Problem to work on.
How many lines in the items below contain the string "This"? Case matters. Reply with the number only.
═════ Dataset extract
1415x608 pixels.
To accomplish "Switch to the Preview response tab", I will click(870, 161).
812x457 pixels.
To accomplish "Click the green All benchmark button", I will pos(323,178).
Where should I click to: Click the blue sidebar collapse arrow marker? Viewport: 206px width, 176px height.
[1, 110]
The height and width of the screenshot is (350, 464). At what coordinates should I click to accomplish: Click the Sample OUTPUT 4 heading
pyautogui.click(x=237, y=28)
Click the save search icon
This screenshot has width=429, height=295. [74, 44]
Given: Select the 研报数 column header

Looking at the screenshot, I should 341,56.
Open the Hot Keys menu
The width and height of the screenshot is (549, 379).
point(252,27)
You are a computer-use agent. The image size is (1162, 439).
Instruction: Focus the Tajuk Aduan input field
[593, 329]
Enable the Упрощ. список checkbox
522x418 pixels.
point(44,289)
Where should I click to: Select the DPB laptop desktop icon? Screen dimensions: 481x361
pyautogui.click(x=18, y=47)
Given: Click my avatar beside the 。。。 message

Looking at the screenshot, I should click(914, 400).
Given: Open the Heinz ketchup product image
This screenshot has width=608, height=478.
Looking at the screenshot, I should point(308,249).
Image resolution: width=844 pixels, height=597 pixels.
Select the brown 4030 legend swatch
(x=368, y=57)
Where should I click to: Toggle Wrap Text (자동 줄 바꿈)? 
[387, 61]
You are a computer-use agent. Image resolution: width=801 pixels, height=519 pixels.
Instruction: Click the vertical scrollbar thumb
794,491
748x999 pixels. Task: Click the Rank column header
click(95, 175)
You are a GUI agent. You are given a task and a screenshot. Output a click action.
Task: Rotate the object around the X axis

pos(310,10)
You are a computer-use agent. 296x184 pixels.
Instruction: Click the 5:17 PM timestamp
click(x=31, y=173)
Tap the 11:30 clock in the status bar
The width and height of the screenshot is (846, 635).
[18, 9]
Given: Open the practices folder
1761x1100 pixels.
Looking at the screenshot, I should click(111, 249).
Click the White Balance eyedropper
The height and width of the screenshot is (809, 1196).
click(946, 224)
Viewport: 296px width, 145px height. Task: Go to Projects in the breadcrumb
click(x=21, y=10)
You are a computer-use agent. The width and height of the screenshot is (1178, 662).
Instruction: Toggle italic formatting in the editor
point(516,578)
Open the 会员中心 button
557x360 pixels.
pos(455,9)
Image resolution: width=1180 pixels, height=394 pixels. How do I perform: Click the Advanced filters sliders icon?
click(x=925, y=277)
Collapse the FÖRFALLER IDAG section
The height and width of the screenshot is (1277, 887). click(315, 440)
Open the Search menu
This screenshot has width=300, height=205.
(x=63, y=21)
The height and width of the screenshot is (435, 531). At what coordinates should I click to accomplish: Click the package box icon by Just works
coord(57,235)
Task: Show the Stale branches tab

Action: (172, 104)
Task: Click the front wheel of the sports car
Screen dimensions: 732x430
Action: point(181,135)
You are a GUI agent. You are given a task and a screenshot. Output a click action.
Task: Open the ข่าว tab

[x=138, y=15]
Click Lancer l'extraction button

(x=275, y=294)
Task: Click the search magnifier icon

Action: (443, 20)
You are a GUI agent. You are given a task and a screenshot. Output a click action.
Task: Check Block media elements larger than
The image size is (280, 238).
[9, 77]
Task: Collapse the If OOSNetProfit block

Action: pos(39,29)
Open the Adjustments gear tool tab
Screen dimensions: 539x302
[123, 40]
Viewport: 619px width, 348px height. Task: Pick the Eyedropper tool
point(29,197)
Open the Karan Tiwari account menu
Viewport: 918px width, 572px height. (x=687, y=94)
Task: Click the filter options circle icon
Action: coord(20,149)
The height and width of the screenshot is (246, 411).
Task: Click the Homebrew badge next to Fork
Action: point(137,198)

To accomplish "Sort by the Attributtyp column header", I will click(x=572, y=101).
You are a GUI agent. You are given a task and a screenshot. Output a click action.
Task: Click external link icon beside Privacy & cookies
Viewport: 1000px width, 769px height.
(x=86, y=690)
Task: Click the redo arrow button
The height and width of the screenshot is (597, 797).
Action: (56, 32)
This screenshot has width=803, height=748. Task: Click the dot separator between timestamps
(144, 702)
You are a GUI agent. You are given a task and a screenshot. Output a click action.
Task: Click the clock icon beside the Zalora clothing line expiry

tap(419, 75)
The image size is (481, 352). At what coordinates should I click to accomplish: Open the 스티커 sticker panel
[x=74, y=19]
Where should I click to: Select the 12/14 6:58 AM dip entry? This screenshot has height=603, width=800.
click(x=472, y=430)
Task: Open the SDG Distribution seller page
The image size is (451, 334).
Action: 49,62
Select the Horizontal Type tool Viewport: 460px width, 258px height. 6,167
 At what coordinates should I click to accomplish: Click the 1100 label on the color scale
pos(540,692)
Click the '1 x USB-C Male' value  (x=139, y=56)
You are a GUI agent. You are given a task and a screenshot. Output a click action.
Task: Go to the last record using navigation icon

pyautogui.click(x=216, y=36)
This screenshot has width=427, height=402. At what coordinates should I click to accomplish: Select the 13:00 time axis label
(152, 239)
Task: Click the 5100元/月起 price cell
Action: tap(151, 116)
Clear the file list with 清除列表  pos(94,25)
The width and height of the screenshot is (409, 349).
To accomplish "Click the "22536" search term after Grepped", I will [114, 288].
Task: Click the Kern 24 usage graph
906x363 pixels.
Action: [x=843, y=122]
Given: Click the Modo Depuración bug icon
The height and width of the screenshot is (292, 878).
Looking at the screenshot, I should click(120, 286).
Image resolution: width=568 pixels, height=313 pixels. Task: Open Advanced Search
══════════
Right answer.
6